Texto de estudio:
● ● ● ●
Ernesto Sábato, que vivió la ciencia hasta la frontera misma -estudió las radiaciones atómicas, enseñó teoría de la relatividad a los doctorandos y pronosticó la crisis espiritual de un mundo locamente tecnófilo- decía que se sentía aterrado filosóficamente porque habíamos empezado a entender al ser humano sólo como un ser racional: “Y el hombre no es razón pura, como ha creído el pensamiento ilustrado y la ciencia; es razón pura, pero, además, sinrazón, como diría Cervantes. El hombre es mito, es símbolo, es sueño, son pasiones y sentimientos. La parte más importante del hombre es irracional”, expresó.
En esto operaba Cuerda: en ese no sé qué que nos distingue del animal y del robot. A mí me da pánico que con él se esté muriendo algo enorme y poderoso, toda una manera lúdica y sensible de entender el mundo, porque miro alrededor -y me asomo al espejo- y nos observo a todos más apocados, más cortarrollos, más severos.
Cuerda creía, como Blas de Otero, en que “nuestra gente dice cosas formidables / que hacen temblar a la gramática”. Creía en el lenguaje de los barrios y los pueblos, en el giro, en el desafío a la norma. Entendía del desencanto pero también hacía de la belleza una alcanzable necesidad.
Picasso decía que tardó cuatro años en aprender a pintar como Rafael, pero que pintar como un niño le llevó toda la vida: creo que eso resume muy bien quién era Cuerda, un ser que estaba constantemente desaprendiendo banalidades de adulto para acercarse peligrosamente a la pureza, la verdad y la imaginación de los críos. Era de una sencillez desarmante en la era de los wannabes.
Recuerdo que en los años universitarios, cuando comenzaba a caer en la tentación de ser moderna -beber té con leche de soja, acudir a ARCO como a la Meca, leer al primer tolai que se autodenominaba poeta- fui, en la misma semana, a ver La Venus de las pieles de Polanski y una reposición de La lengua de las mariposas de Cuerda. Se me quitaron muchas tonterías de la cabeza al sentirme apelada -verdaderamente apelada, no cosméticamente seducida- por aquella película frágil y hermosa ambientada en un pueblecito perdido, donde la figura del maestro era la luz de la República, donde importaban el romance secreto y la verbena, el baile, la orquesta, la hierba y el pájaro.
● ● ● ●
Datos de ubicación por coordenadas de píxel:
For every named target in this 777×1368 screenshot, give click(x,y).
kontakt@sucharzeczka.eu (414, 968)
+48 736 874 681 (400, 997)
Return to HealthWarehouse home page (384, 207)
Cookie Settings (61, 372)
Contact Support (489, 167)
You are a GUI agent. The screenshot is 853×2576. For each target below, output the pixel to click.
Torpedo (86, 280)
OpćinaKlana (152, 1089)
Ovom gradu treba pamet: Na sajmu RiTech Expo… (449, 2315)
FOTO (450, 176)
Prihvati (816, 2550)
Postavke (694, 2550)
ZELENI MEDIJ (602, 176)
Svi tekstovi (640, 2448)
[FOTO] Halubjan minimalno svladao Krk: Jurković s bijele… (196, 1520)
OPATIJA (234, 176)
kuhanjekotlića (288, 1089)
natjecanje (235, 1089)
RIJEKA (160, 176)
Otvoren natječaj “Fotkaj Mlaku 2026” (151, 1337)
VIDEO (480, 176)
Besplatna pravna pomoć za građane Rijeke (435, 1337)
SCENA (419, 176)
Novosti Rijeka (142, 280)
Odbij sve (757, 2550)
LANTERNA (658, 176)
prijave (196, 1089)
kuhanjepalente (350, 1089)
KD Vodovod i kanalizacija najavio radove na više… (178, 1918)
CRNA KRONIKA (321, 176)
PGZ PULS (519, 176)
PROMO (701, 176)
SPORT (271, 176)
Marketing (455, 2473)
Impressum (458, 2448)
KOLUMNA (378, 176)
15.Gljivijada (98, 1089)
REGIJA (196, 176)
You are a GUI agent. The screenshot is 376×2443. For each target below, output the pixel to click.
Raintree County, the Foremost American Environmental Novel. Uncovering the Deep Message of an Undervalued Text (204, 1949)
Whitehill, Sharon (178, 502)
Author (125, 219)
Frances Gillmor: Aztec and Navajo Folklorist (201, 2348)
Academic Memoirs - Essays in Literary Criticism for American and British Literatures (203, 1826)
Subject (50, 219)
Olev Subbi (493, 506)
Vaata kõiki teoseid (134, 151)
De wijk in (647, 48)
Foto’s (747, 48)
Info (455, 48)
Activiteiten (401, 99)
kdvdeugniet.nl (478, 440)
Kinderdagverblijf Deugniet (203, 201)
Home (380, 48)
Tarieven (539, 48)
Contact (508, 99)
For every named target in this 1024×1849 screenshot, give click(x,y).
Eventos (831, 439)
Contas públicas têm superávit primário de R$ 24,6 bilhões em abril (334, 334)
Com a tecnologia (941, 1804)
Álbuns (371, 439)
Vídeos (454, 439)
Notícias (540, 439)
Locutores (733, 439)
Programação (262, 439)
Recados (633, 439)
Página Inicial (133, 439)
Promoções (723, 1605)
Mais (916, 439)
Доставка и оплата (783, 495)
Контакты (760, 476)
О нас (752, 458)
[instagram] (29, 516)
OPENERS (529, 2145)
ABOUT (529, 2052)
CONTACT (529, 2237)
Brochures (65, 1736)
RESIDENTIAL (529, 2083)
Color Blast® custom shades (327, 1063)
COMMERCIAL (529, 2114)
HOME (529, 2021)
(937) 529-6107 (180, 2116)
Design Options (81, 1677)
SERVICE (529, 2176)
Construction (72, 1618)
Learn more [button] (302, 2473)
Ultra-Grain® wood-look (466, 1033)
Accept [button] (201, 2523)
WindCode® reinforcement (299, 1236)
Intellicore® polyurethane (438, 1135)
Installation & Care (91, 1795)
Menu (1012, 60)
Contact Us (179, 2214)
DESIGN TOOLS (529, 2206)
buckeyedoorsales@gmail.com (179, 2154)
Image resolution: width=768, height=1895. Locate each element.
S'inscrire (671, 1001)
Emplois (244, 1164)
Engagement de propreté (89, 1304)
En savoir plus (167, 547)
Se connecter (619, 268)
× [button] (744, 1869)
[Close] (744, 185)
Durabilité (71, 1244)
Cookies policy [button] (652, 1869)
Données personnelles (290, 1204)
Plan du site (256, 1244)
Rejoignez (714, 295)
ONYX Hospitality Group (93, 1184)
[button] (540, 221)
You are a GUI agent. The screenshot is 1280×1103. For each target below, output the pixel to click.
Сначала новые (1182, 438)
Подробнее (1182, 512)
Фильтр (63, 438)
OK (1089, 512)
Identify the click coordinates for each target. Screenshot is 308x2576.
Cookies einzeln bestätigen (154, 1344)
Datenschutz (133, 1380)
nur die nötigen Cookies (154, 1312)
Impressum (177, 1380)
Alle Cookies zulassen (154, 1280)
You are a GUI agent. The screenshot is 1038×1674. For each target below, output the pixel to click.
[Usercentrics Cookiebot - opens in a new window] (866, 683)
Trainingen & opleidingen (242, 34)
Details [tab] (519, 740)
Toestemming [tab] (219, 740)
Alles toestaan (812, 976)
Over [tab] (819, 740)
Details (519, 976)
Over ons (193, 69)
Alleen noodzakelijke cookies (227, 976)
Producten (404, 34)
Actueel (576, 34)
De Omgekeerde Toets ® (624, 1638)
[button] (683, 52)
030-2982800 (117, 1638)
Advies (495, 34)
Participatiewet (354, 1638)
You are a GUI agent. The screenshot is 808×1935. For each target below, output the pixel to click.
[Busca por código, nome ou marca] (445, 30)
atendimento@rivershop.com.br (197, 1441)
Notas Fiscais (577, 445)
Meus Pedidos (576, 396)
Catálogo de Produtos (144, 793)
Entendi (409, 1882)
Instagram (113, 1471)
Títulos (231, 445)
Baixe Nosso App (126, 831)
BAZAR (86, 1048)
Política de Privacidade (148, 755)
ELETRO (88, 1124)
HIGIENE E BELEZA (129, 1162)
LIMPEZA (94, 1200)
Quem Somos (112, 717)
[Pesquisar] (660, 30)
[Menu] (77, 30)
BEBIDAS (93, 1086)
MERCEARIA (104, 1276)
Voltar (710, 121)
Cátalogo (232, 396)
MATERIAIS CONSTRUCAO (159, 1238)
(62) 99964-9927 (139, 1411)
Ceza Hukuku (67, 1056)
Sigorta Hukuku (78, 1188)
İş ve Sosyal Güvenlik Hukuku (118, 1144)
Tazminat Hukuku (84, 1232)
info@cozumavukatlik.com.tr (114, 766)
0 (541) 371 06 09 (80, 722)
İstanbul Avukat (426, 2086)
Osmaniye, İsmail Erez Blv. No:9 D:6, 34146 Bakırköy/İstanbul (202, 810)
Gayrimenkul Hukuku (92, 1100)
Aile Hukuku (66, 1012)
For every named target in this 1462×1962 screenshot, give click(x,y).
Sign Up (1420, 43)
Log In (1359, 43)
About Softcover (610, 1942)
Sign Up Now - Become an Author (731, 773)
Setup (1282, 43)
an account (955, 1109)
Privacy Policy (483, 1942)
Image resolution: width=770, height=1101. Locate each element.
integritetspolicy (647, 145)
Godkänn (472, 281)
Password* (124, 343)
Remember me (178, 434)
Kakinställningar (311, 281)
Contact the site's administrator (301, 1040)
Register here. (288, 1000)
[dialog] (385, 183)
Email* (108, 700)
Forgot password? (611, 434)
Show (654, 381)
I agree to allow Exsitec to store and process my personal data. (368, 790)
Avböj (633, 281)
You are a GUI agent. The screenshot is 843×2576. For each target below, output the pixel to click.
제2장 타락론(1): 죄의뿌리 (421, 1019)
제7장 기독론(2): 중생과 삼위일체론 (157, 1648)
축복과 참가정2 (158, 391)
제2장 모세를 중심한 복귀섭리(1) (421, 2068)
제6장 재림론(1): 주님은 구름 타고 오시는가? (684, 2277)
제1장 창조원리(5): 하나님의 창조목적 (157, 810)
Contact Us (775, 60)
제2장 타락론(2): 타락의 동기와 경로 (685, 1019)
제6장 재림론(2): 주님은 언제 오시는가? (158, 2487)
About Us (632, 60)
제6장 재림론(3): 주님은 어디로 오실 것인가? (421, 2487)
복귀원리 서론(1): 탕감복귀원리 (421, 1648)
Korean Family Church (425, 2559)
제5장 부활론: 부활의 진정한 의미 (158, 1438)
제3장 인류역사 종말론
● ● ● ●
Tu objetivo: Resume en dos oraciones el texto sobre Cuerda. Los registros constituyen un material aparte, independiente del texto.

Tu respuesta: El texto presenta a Cuerda como alguien que operaba en ese no sé qué que nos distingue del animal y del robot, que creía en el lenguaje de los barrios y los pueblos y que hacía de la belleza una alcanzable necesidad. Además, lo describe como un ser de una sencillez desarmante que desaprendía constantemente banalidades de adulto para acercarse a la pureza, la verdad y la imaginación de los críos.